Drugs like selinexor (Xpovio), the XPO1 inhibitor, is ongoing in the SENTRY study. A drug called navtemadlin is a very active drug, and that’s been shown as a single agent after ruxolitinib (Jakafi) failure. But now, it’s going after those patients who are not having an optimal response with ruxolitinib, adding it on on the backend.
So, what I really love about the way we’re doing this is, I think it’s a very thoughtful approach trying to use these really active drugs that exploit non-redundant pathways in the disease, both either up front, to really get the biggest bang for your buck, to really try to reduce the diseased burden earlier on, or to try to add on as a strategy if patients aren’t enjoying the maximum benefit from ruxolitinib. So, we are really trying to tackle it from different angles and some of these drugs really look promising.
Katherine Banwell:
Yeah, yeah. Are there other single agent therapies that are being studied for myelofibrosis?
Dr. John Mascarenhas:
There are. So, I’ll name two that I also think really deserve some attention. One is called TP-3654, and it’s a drug by Sumitomo that’s a PIM 1 kinase inhibitor. So, this also goes after a very specific pathway – inflammatory pathway – a signaling pathway – that is known to be an important driver of disease and has very nice data, particularly from a symptom-burden perspective. But also, again, this concept of disease modulation and reduction in cytokines in patients who’ve previously been on ruxolitinib.
So, there’s data there where they’re going to add it on to ruxolitinib that really looks like an interesting approach forward. And then the drug I think many of us are very anxious to see results in which is ongoing, is the IMpactMF study.
This is the randomized phase three study of imetelstat (Rytelo), which is a telomerase inhibitor and infusional agent that goes after a very important enzyme that keeps malignant cells alive and really is one of the drugs that I think has the true potential to go after the stem cell, the origin of the disease, and improve survival. It’s the only study we have had, and currently have, where the endpoint for the registration phase we’ve studied is survival. It’s patients who have failed ruxolitinib and are getting this drug as a single agent, versus best available therapy.
A very exciting trial and really important. Whether you’re on the trial or you’re a candidate for it, it really helps us move the field forward, because it gives us essential insights into the disease and how to do better.
Katherine Banwell:
Yeah. When it comes to the latest research and treatment, what question should patients ask their health care team about new or developing treatment options?
Dr. John Mascarenhas:
Well, I think every patient is different, and truly different since their biology is different, the way they present is different, their course is different. So, really, the treatment options, including the trial options, really need to be tailored to the patient. It has to make sense for that patient. It has to meet their expectations, be aligned with their goals of therapy, and balance. Balance risk with potential benefit. Patients have to understand. The physicians have to present very clearly that some trials are randomized studies, and you could get a placebo.

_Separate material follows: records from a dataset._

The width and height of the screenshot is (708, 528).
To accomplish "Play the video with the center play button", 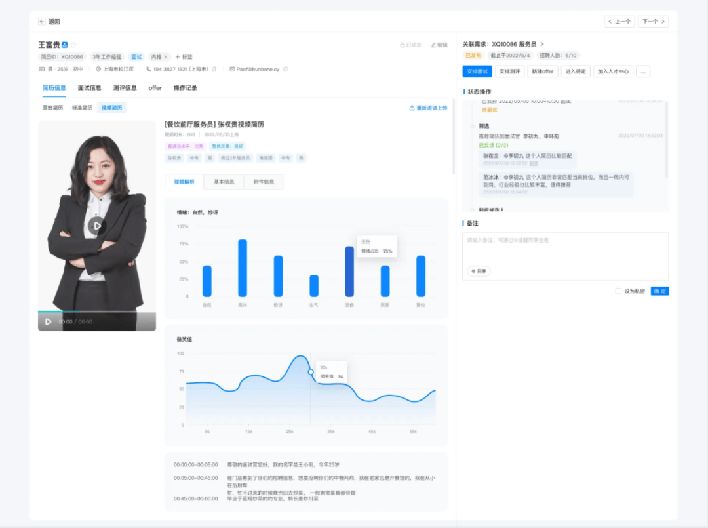I will pyautogui.click(x=97, y=226).
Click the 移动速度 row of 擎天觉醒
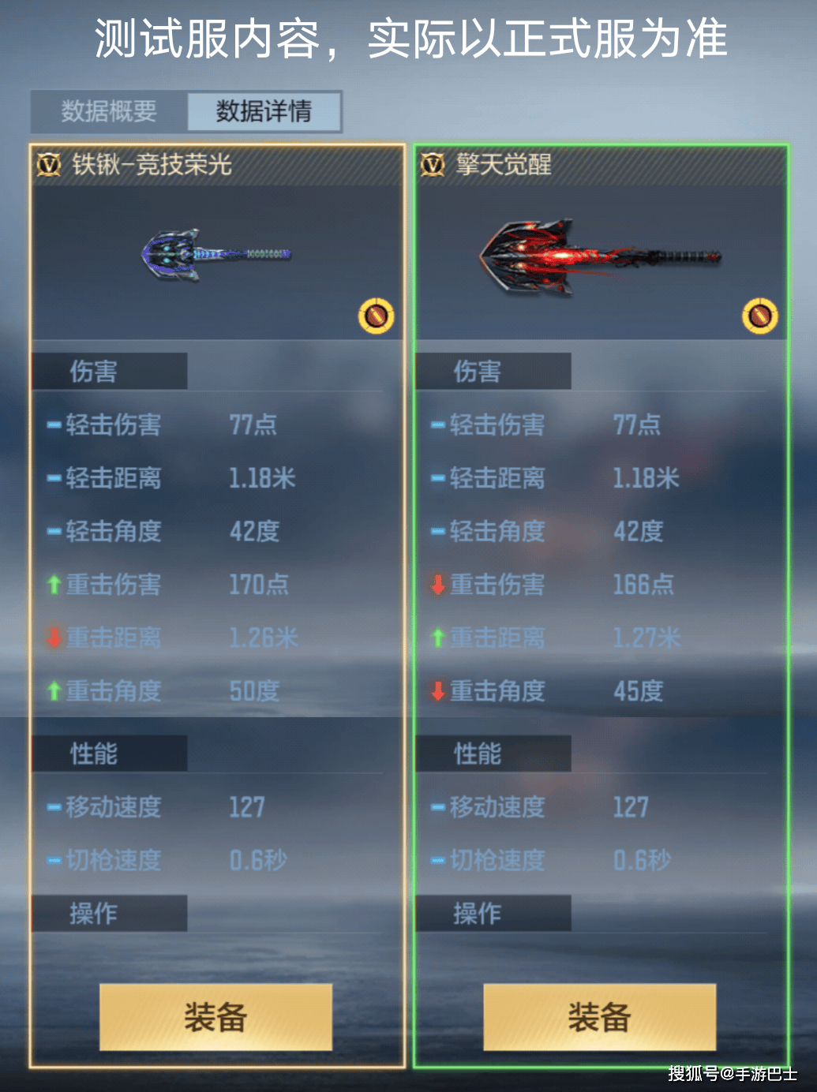This screenshot has height=1092, width=817. [598, 807]
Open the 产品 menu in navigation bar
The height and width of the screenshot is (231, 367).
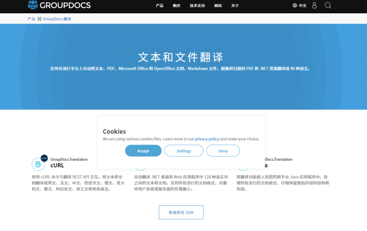160,6
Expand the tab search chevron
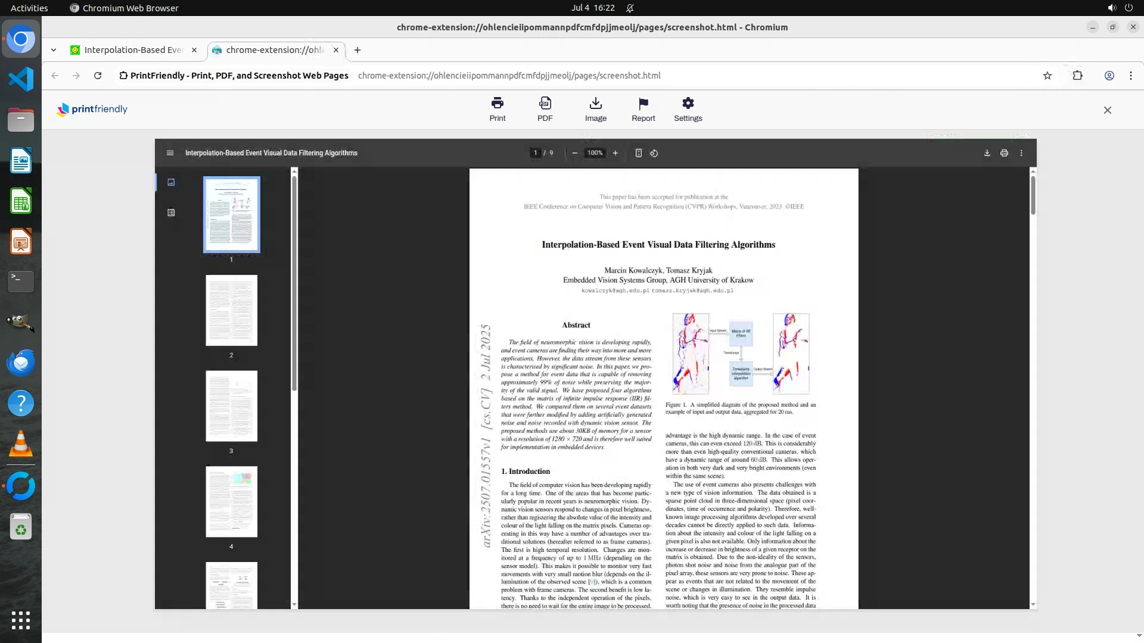Screen dimensions: 1144x643 (x=54, y=50)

And it’s often blinded, so the patient doesn’t know, the physician doesn’t know. But importantly, in some of these studies, there’s crossovers, so even if you don’t get the drug up front, you can get it in the backend. All of these things really have to be disclosed very carefully and thoughtfully, so the patient’s really making an informed decision that makes sense for them and is meeting their expectations.